> _TO DO_: Nothing in the entries may change when they are transcribed.

──────── DATASET CONTENT

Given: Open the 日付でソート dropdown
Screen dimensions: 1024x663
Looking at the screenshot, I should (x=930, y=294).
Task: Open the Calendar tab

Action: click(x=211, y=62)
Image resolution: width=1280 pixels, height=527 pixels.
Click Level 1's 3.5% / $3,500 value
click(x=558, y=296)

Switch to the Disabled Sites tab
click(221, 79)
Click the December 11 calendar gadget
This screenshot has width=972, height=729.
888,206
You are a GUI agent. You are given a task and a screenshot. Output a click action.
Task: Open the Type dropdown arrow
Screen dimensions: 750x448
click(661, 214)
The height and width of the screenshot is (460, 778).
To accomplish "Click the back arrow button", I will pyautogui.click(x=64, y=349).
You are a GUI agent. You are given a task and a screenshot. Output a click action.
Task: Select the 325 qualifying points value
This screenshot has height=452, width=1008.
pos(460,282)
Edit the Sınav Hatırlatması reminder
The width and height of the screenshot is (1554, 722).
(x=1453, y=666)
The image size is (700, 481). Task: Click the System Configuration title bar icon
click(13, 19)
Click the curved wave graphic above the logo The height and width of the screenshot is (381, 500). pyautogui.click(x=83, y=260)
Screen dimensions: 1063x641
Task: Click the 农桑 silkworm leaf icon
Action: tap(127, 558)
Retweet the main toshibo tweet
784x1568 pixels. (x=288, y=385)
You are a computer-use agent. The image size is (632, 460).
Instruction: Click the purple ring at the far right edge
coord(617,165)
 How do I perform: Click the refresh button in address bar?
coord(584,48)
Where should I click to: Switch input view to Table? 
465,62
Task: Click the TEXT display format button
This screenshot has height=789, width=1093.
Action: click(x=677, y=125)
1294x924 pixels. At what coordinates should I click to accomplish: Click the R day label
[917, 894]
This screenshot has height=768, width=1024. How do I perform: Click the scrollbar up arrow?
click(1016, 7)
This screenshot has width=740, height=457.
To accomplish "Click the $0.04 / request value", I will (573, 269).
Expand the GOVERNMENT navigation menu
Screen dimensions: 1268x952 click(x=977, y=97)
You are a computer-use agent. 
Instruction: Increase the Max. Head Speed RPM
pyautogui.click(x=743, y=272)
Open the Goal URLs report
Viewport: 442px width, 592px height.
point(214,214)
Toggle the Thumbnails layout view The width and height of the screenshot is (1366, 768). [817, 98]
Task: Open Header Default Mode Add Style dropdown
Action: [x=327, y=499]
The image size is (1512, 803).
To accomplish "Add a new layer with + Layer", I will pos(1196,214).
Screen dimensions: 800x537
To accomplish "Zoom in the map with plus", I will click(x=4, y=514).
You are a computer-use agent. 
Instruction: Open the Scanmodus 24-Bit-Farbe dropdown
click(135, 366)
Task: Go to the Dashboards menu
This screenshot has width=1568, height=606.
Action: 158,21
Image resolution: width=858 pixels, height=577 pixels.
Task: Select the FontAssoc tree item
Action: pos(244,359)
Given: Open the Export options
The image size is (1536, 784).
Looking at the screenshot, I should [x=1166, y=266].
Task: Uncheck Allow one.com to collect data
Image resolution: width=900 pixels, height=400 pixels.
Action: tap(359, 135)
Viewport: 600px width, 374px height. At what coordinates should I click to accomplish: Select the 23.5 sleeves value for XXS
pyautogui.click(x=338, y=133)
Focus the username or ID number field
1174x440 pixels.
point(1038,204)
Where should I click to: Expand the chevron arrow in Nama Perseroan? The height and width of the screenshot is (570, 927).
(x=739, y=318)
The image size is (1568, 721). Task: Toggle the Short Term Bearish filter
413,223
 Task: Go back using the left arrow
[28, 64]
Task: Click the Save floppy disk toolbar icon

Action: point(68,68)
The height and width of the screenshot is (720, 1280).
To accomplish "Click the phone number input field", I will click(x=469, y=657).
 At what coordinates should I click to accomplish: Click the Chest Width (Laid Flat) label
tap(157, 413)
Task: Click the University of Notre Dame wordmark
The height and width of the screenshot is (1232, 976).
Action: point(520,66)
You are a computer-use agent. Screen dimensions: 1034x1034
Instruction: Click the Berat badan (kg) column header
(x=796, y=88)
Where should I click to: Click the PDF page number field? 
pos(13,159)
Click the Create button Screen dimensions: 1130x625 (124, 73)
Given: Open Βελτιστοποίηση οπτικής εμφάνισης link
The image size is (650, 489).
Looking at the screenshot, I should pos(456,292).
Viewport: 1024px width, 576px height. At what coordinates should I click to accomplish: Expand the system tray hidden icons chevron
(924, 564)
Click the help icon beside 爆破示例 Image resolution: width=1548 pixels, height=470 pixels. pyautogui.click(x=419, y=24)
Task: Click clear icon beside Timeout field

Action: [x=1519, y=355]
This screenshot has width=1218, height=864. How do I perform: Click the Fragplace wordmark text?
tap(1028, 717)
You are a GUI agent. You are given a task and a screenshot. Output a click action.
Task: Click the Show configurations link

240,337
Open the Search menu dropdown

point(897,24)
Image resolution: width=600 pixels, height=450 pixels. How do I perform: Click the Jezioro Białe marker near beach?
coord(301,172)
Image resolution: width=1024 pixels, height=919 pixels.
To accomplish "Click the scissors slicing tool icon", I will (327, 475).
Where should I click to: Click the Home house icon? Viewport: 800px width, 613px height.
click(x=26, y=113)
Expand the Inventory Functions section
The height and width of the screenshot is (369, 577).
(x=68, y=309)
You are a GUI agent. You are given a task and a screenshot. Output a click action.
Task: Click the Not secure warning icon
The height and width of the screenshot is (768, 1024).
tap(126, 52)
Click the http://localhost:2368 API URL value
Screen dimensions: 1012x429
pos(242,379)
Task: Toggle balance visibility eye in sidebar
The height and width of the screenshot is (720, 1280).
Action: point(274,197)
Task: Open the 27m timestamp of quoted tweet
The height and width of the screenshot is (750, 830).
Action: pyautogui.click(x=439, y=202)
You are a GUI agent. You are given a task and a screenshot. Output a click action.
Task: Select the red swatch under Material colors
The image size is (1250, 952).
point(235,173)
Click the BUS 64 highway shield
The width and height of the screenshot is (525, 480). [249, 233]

────────────────

> _OUTPUT FOR THIS TASK_:
Given: Open the 日付でソート dropdown
Screen dimensions: 1024x663
Looking at the screenshot, I should (x=930, y=294).
Task: Open the Calendar tab

Action: click(x=211, y=62)
Image resolution: width=1280 pixels, height=527 pixels.
Click Level 1's 3.5% / $3,500 value
click(x=558, y=296)

Switch to the Disabled Sites tab
click(221, 79)
Click the December 11 calendar gadget
This screenshot has width=972, height=729.
888,206
You are a GUI agent. You are given a task and a screenshot. Output a click action.
Task: Open the Type dropdown arrow
Screen dimensions: 750x448
click(661, 214)
The height and width of the screenshot is (460, 778).
To accomplish "Click the back arrow button", I will pyautogui.click(x=64, y=349).
You are a GUI agent. You are given a task and a screenshot. Output a click action.
Task: Select the 325 qualifying points value
This screenshot has height=452, width=1008.
pos(460,282)
Edit the Sınav Hatırlatması reminder
The width and height of the screenshot is (1554, 722).
(x=1453, y=666)
The image size is (700, 481). Task: Click the System Configuration title bar icon
click(13, 19)
Click the curved wave graphic above the logo The height and width of the screenshot is (381, 500). pyautogui.click(x=83, y=260)
Screen dimensions: 1063x641
Task: Click the 农桑 silkworm leaf icon
Action: tap(127, 558)
Retweet the main toshibo tweet
784x1568 pixels. (x=288, y=385)
You are a computer-use agent. The image size is (632, 460).
Instruction: Click the purple ring at the far right edge
coord(617,165)
 How do I perform: Click the refresh button in address bar?
coord(584,48)
Where should I click to: Switch input view to Table? 
465,62
Task: Click the TEXT display format button
This screenshot has height=789, width=1093.
Action: click(x=677, y=125)
1294x924 pixels. At what coordinates should I click to accomplish: Click the R day label
[917, 894]
This screenshot has height=768, width=1024. How do I perform: Click the scrollbar up arrow?
click(1016, 7)
This screenshot has width=740, height=457.
To accomplish "Click the $0.04 / request value", I will (573, 269).
Expand the GOVERNMENT navigation menu
Screen dimensions: 1268x952 click(x=977, y=97)
You are a computer-use agent. 
Instruction: Increase the Max. Head Speed RPM
pyautogui.click(x=743, y=272)
Open the Goal URLs report
Viewport: 442px width, 592px height.
point(214,214)
Toggle the Thumbnails layout view The width and height of the screenshot is (1366, 768). [817, 98]
Task: Open Header Default Mode Add Style dropdown
Action: [x=327, y=499]
The image size is (1512, 803).
To accomplish "Add a new layer with + Layer", I will pos(1196,214).
Screen dimensions: 800x537
To accomplish "Zoom in the map with plus", I will click(x=4, y=514).
You are a computer-use agent. 
Instruction: Open the Scanmodus 24-Bit-Farbe dropdown
click(135, 366)
Task: Go to the Dashboards menu
This screenshot has width=1568, height=606.
Action: 158,21
Image resolution: width=858 pixels, height=577 pixels.
Task: Select the FontAssoc tree item
Action: pos(244,359)
Given: Open the Export options
The image size is (1536, 784).
Looking at the screenshot, I should [x=1166, y=266].
Task: Uncheck Allow one.com to collect data
Image resolution: width=900 pixels, height=400 pixels.
Action: tap(359, 135)
Viewport: 600px width, 374px height. At what coordinates should I click to accomplish: Select the 23.5 sleeves value for XXS
pyautogui.click(x=338, y=133)
Focus the username or ID number field
1174x440 pixels.
point(1038,204)
Where should I click to: Expand the chevron arrow in Nama Perseroan? The height and width of the screenshot is (570, 927).
(x=739, y=318)
The image size is (1568, 721). Task: Toggle the Short Term Bearish filter
413,223
 Task: Go back using the left arrow
[28, 64]
Task: Click the Save floppy disk toolbar icon

Action: point(68,68)
The height and width of the screenshot is (720, 1280).
To accomplish "Click the phone number input field", I will click(x=469, y=657).
 At what coordinates should I click to accomplish: Click the Chest Width (Laid Flat) label
tap(157, 413)
Task: Click the University of Notre Dame wordmark
The height and width of the screenshot is (1232, 976).
Action: point(520,66)
You are a computer-use agent. Screen dimensions: 1034x1034
Instruction: Click the Berat badan (kg) column header
(x=796, y=88)
Where should I click to: Click the PDF page number field? 
pos(13,159)
Click the Create button Screen dimensions: 1130x625 (124, 73)
Given: Open Βελτιστοποίηση οπτικής εμφάνισης link
The image size is (650, 489).
Looking at the screenshot, I should pos(456,292).
Viewport: 1024px width, 576px height. At what coordinates should I click to accomplish: Expand the system tray hidden icons chevron
(924, 564)
Click the help icon beside 爆破示例 Image resolution: width=1548 pixels, height=470 pixels. pyautogui.click(x=419, y=24)
Task: Click clear icon beside Timeout field

Action: [x=1519, y=355]
This screenshot has width=1218, height=864. How do I perform: Click the Fragplace wordmark text?
tap(1028, 717)
You are a GUI agent. You are given a task and a screenshot. Output a click action.
Task: Click the Show configurations link

240,337
Open the Search menu dropdown

point(897,24)
Image resolution: width=600 pixels, height=450 pixels. How do I perform: Click the Jezioro Białe marker near beach?
coord(301,172)
Image resolution: width=1024 pixels, height=919 pixels.
To accomplish "Click the scissors slicing tool icon", I will (327, 475).
Where should I click to: Click the Home house icon? Viewport: 800px width, 613px height.
click(x=26, y=113)
Expand the Inventory Functions section
The height and width of the screenshot is (369, 577).
(x=68, y=309)
You are a GUI agent. You are given a task and a screenshot. Output a click action.
Task: Click the Not secure warning icon
The height and width of the screenshot is (768, 1024).
tap(126, 52)
Click the http://localhost:2368 API URL value
Screen dimensions: 1012x429
pos(242,379)
Task: Toggle balance visibility eye in sidebar
The height and width of the screenshot is (720, 1280).
Action: point(274,197)
Task: Open the 27m timestamp of quoted tweet
The height and width of the screenshot is (750, 830).
Action: pyautogui.click(x=439, y=202)
You are a GUI agent. You are given a task and a screenshot. Output a click action.
Task: Select the red swatch under Material colors
The image size is (1250, 952).
point(235,173)
Click the BUS 64 highway shield
The width and height of the screenshot is (525, 480). [249, 233]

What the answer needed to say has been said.